• [WRITTEN PROBLEM] Rewrite the records from the line with "Click Wake Forest" through the end of the records, replacing "advantage logo" with "crest" and leaving everything else unchanged. Leave out the pictures.

• [Entries on target coordinates]
---

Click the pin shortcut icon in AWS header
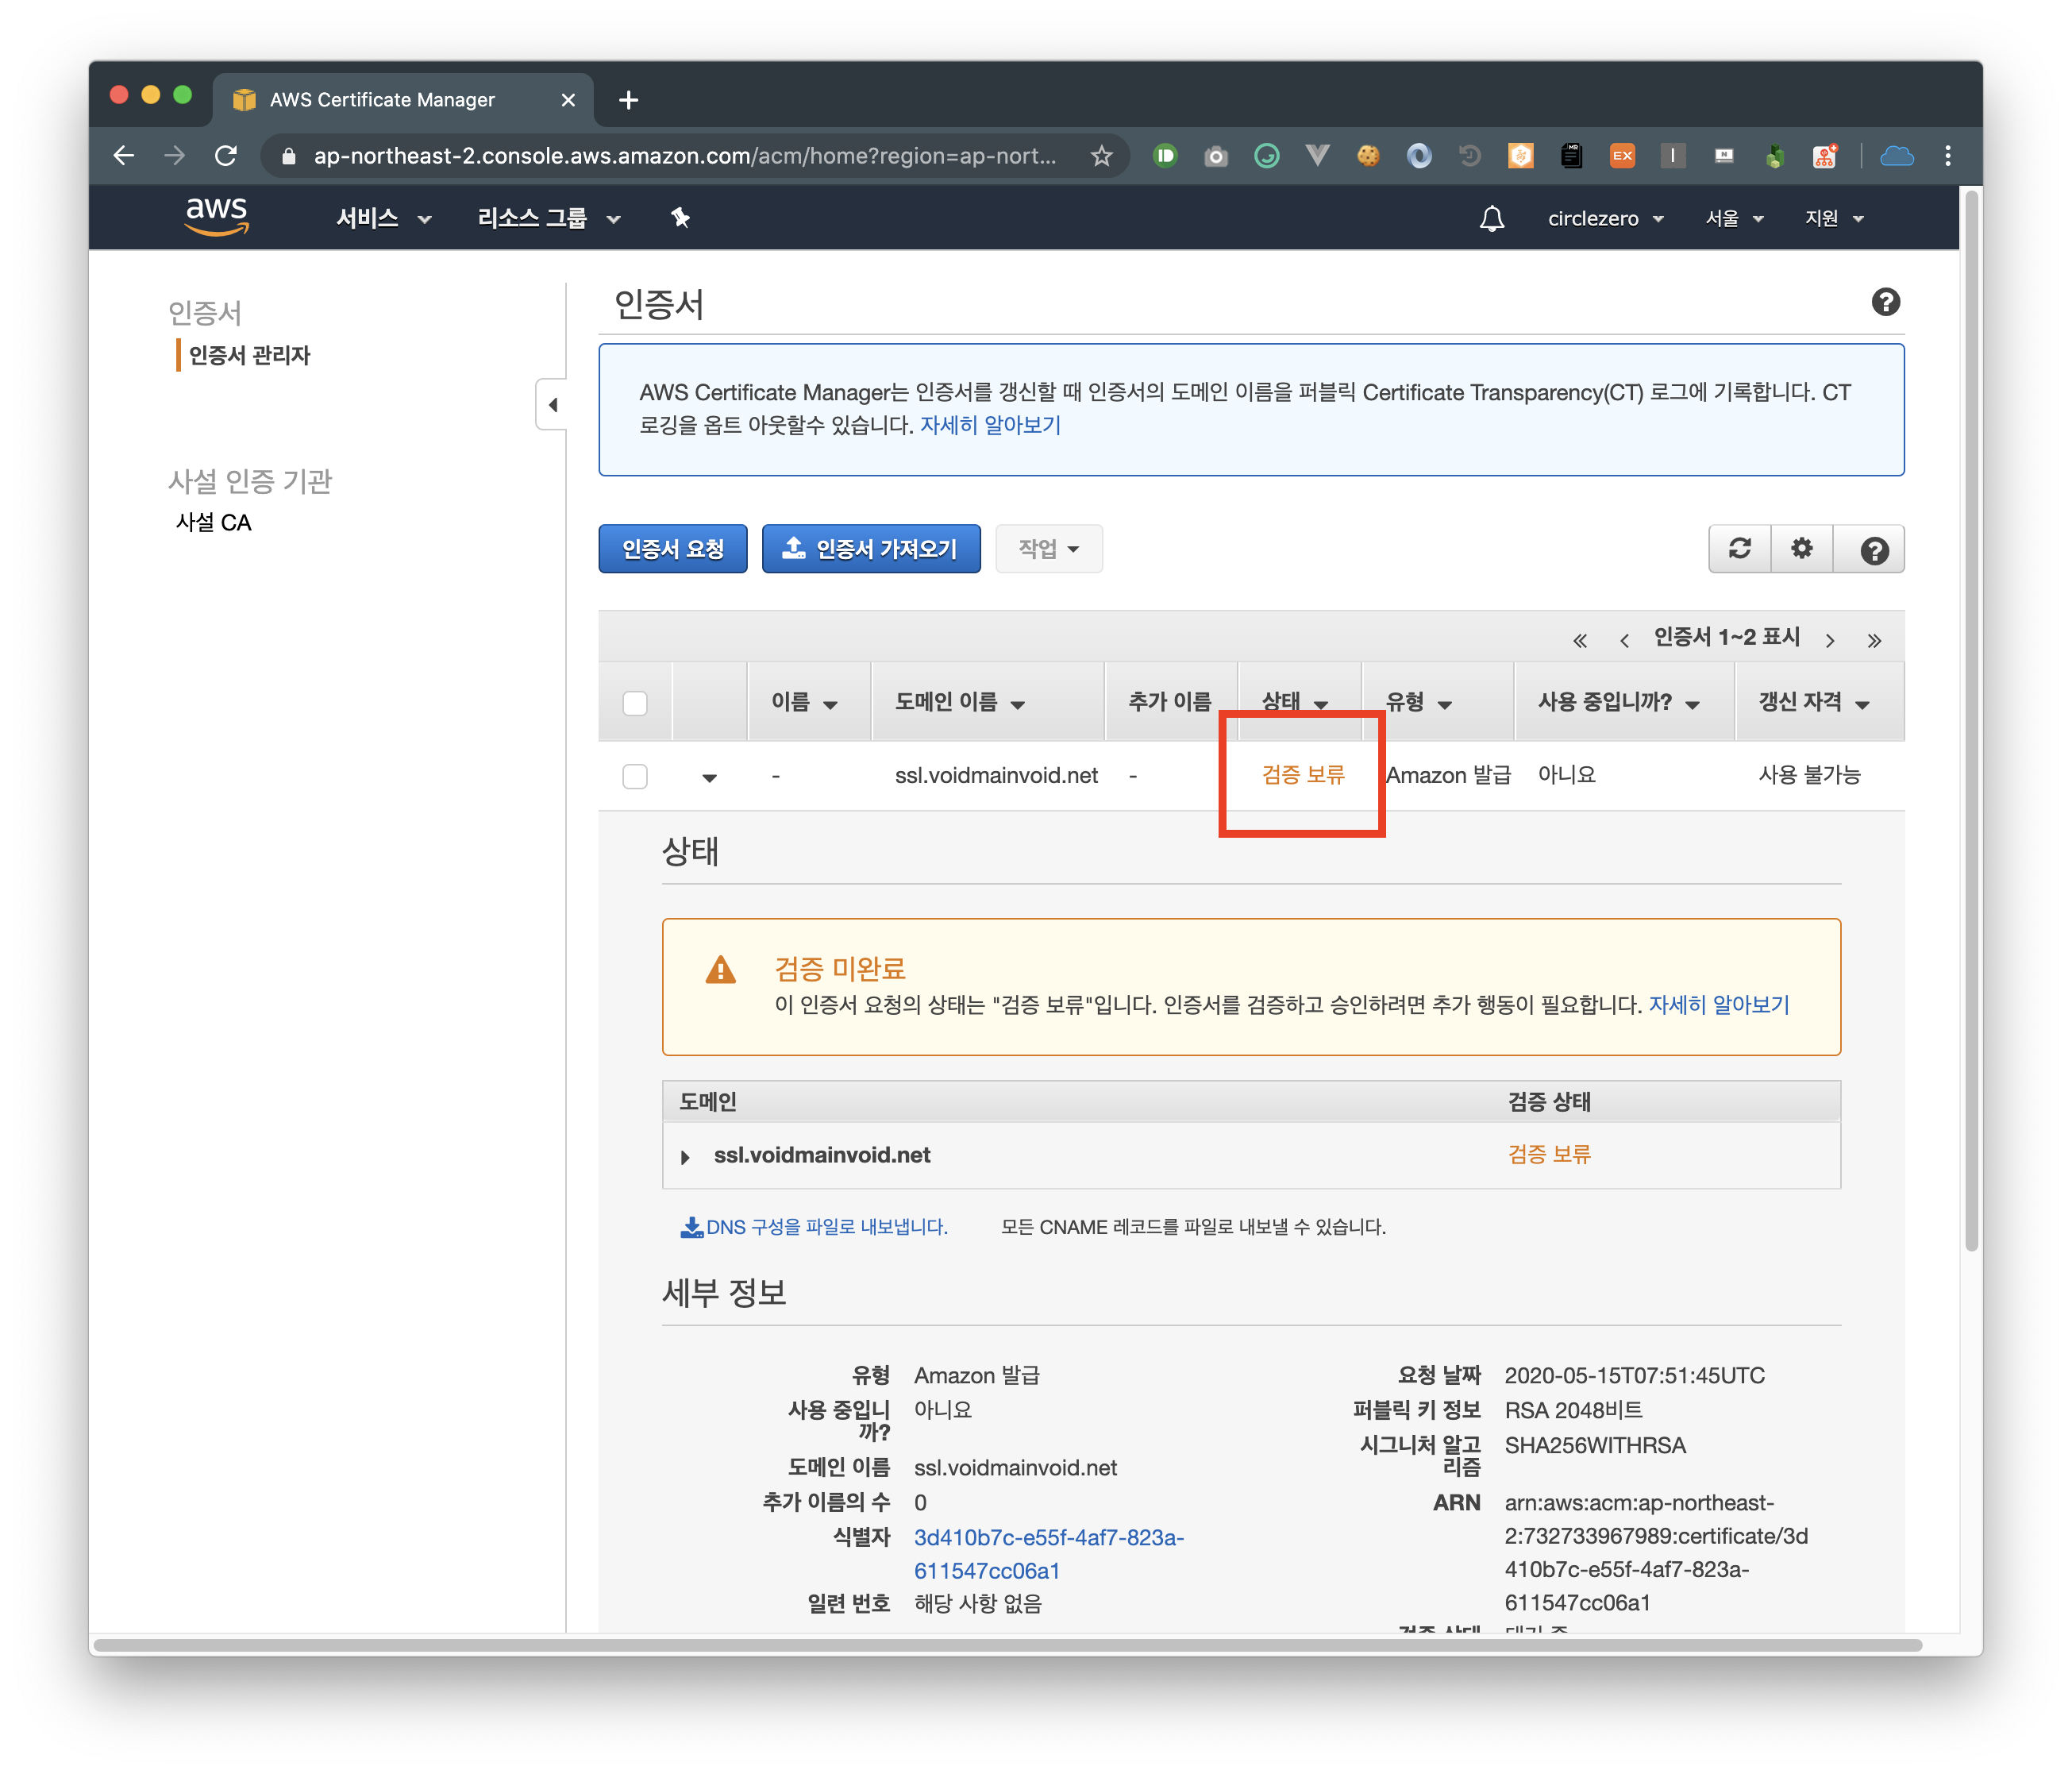2072x1774 pixels. pos(680,218)
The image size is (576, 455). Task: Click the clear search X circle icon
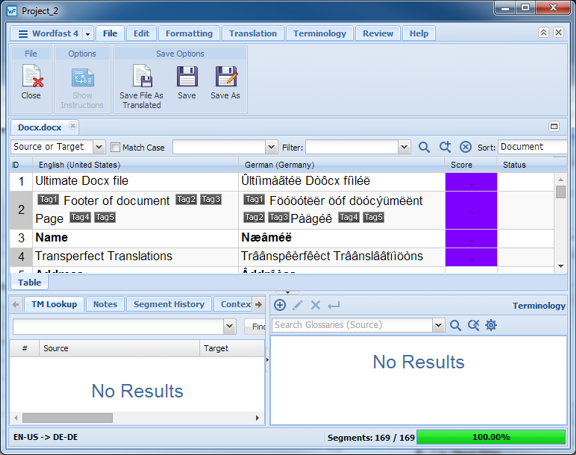[x=465, y=147]
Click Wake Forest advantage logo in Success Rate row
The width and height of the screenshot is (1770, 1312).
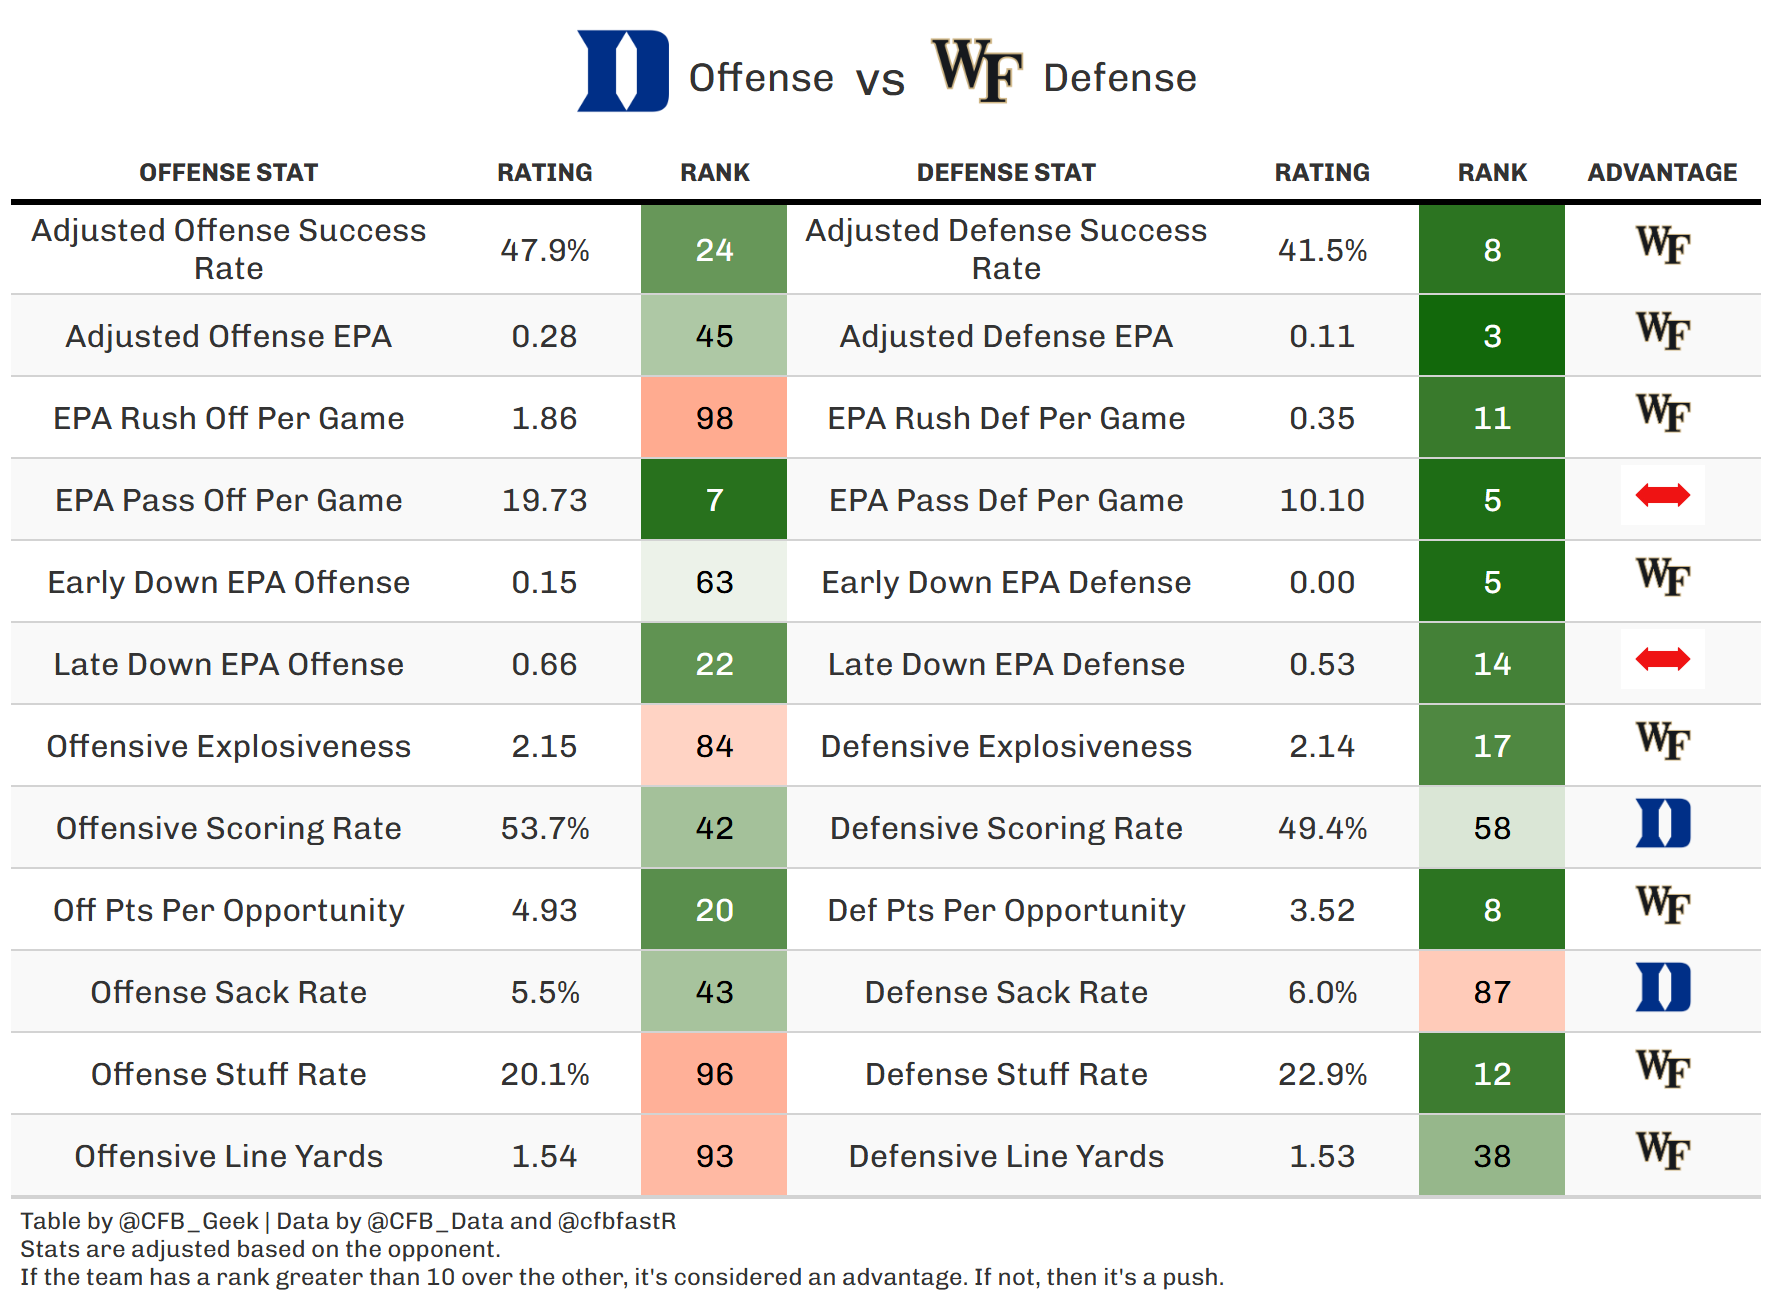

---

• [EXERCISE ANSWER]
Click Wake Forest crest in Success Rate row
The width and height of the screenshot is (1770, 1312).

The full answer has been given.